* TASK *
Only the lines from the one holding "Collapse the toolbar with the up chevron" to the end of the data should be echoed, exactly as they appear, minus the pictures.

[Collected data entries]
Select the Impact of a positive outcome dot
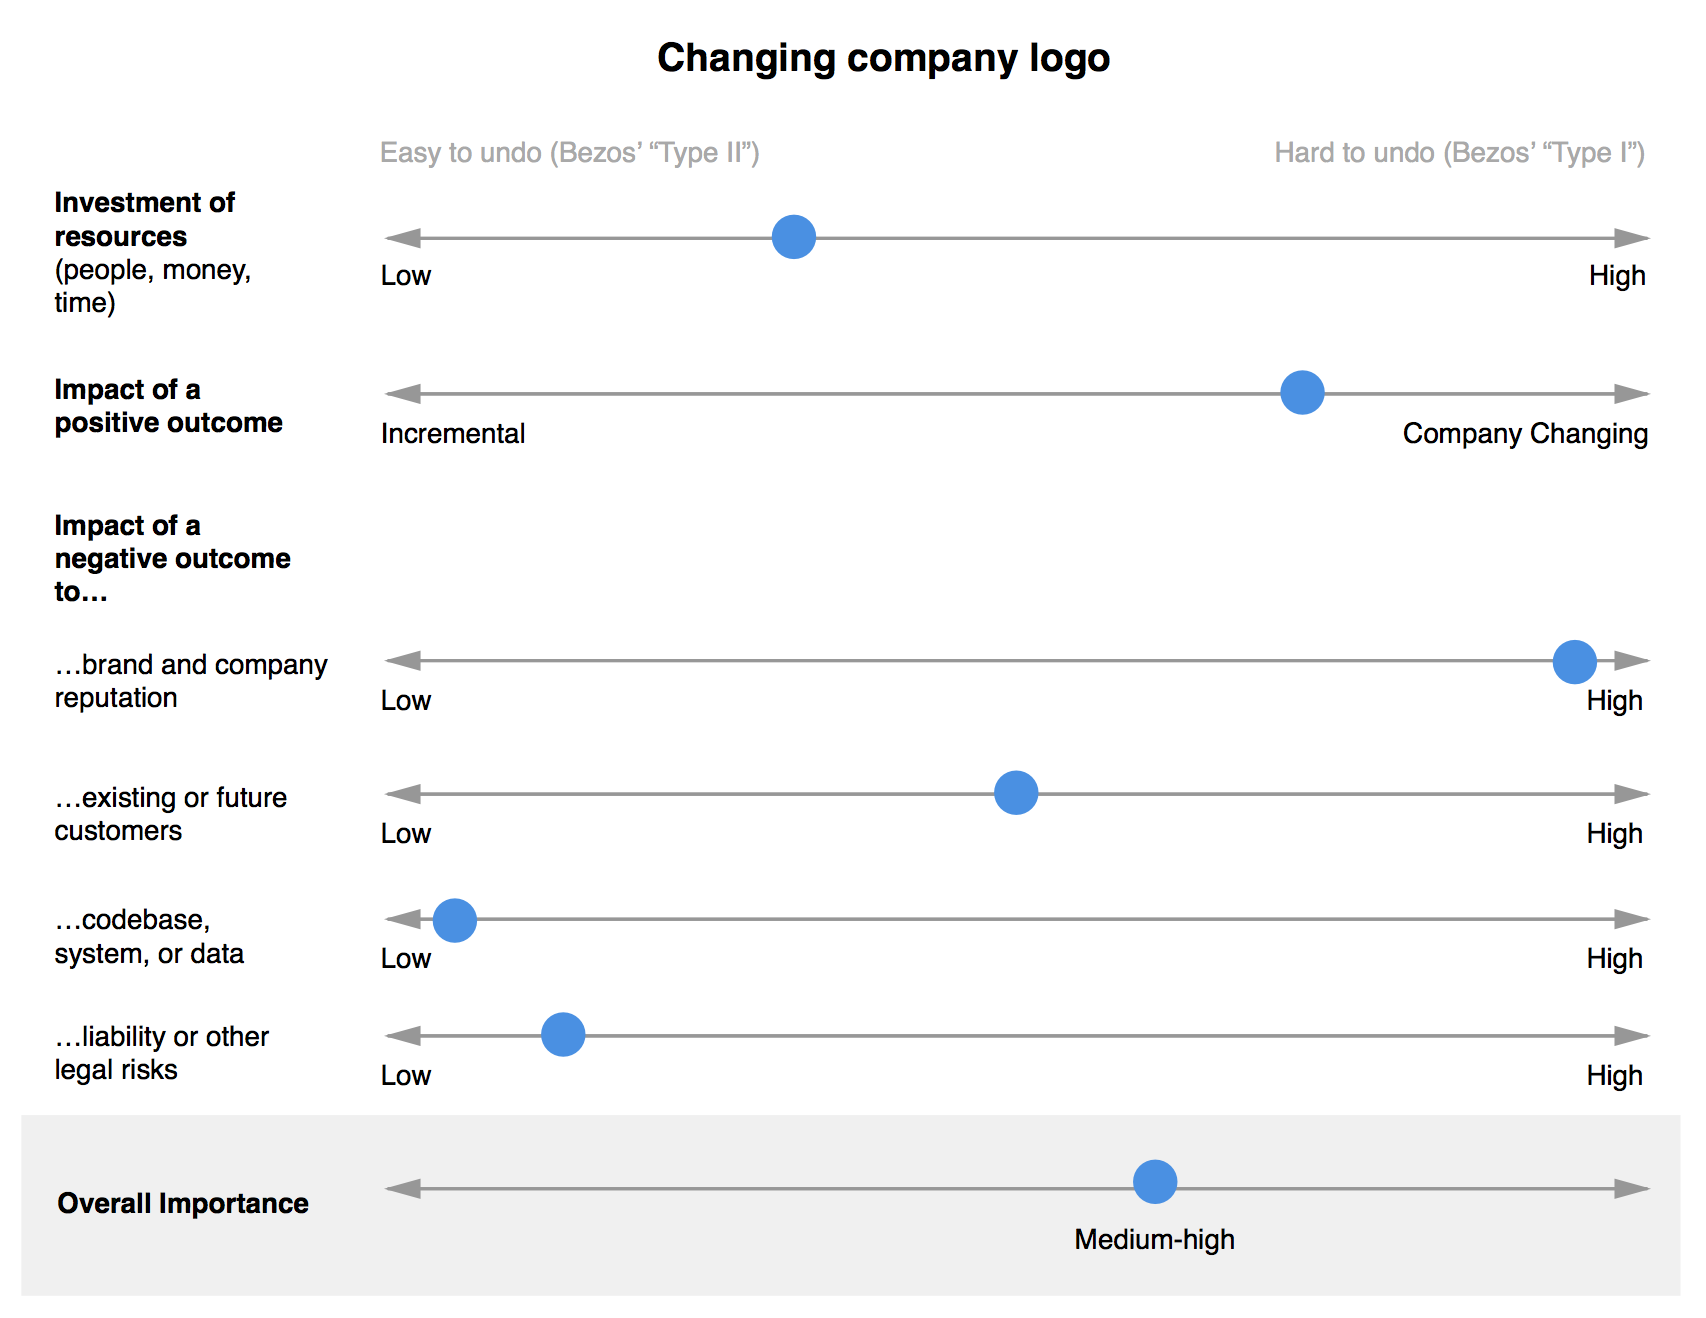This screenshot has height=1318, width=1706. click(1302, 392)
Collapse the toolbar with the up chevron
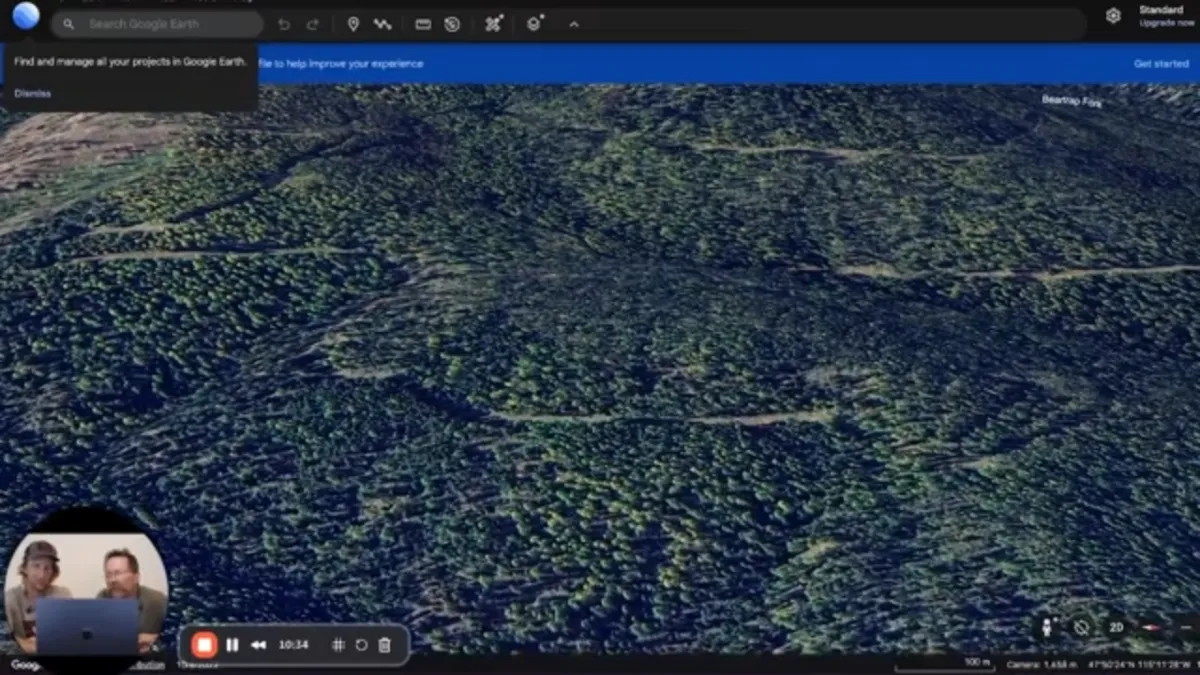Viewport: 1200px width, 675px height. coord(574,24)
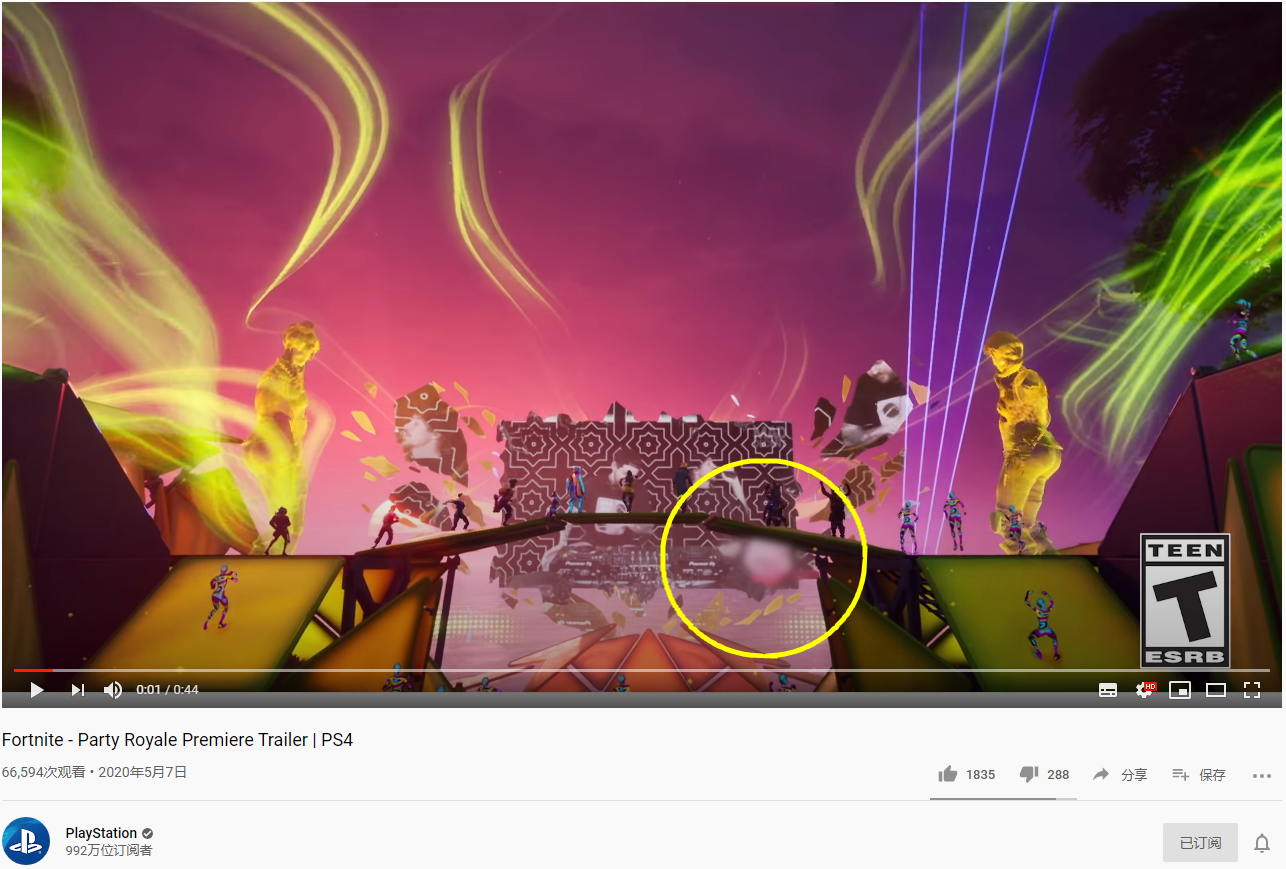The height and width of the screenshot is (869, 1286).
Task: Toggle the notification bell for PlayStation
Action: (x=1262, y=843)
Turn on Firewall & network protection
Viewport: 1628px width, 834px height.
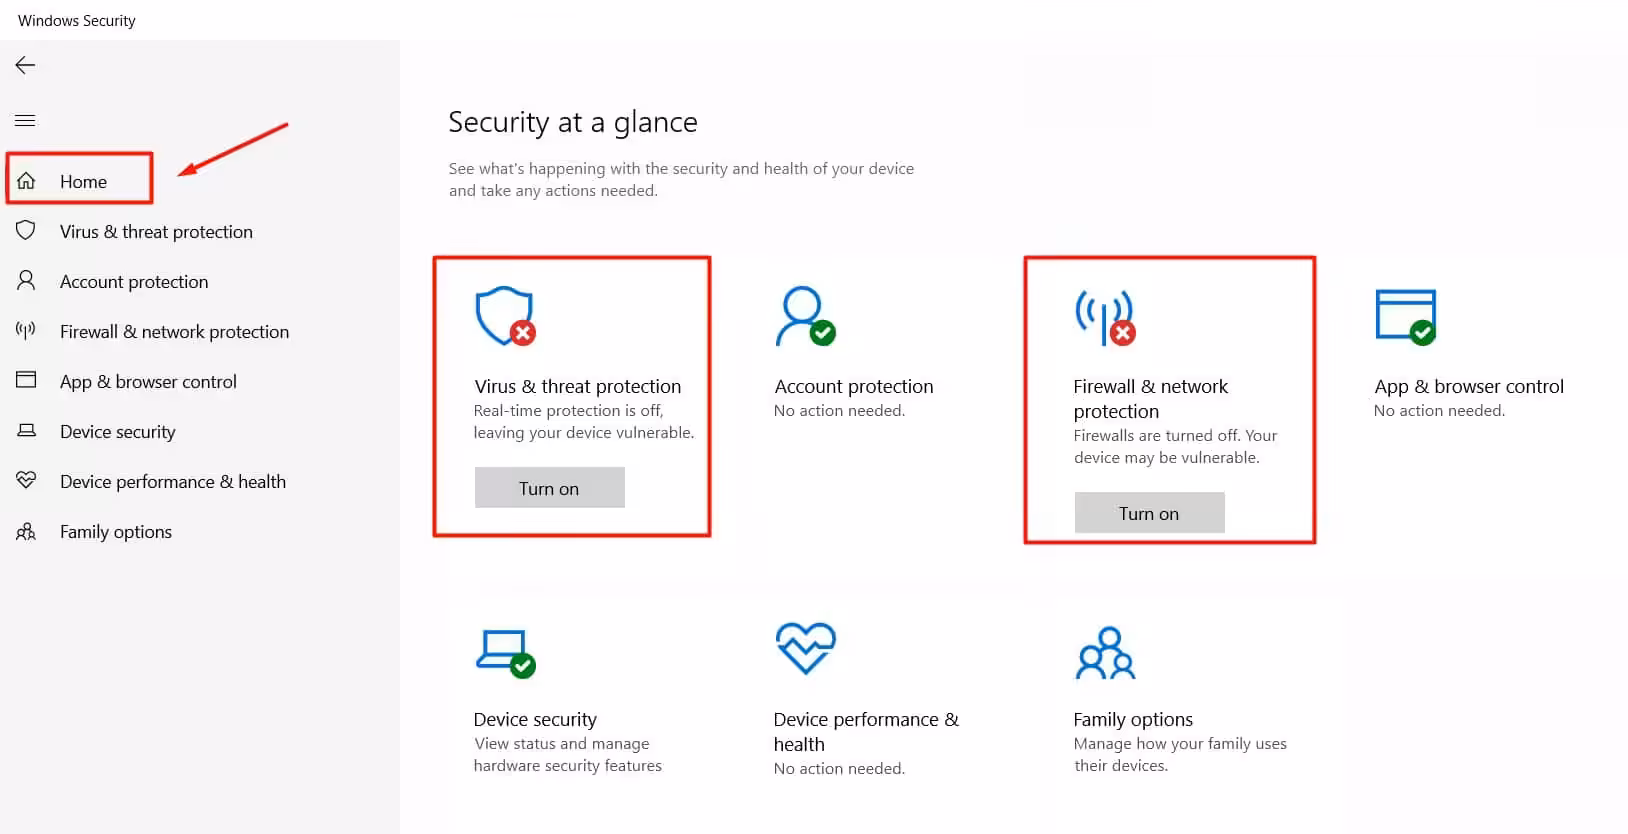[x=1149, y=513]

* WRITTEN RESPONSE *
Collapse the toolbar with the up chevron
Viewport: 1200px width, 675px height. coord(574,24)
The height and width of the screenshot is (869, 1286).
Task: Toggle the notification bell for PlayStation
Action: (x=1262, y=843)
Turn on Firewall & network protection
Viewport: 1628px width, 834px height.
[x=1149, y=513]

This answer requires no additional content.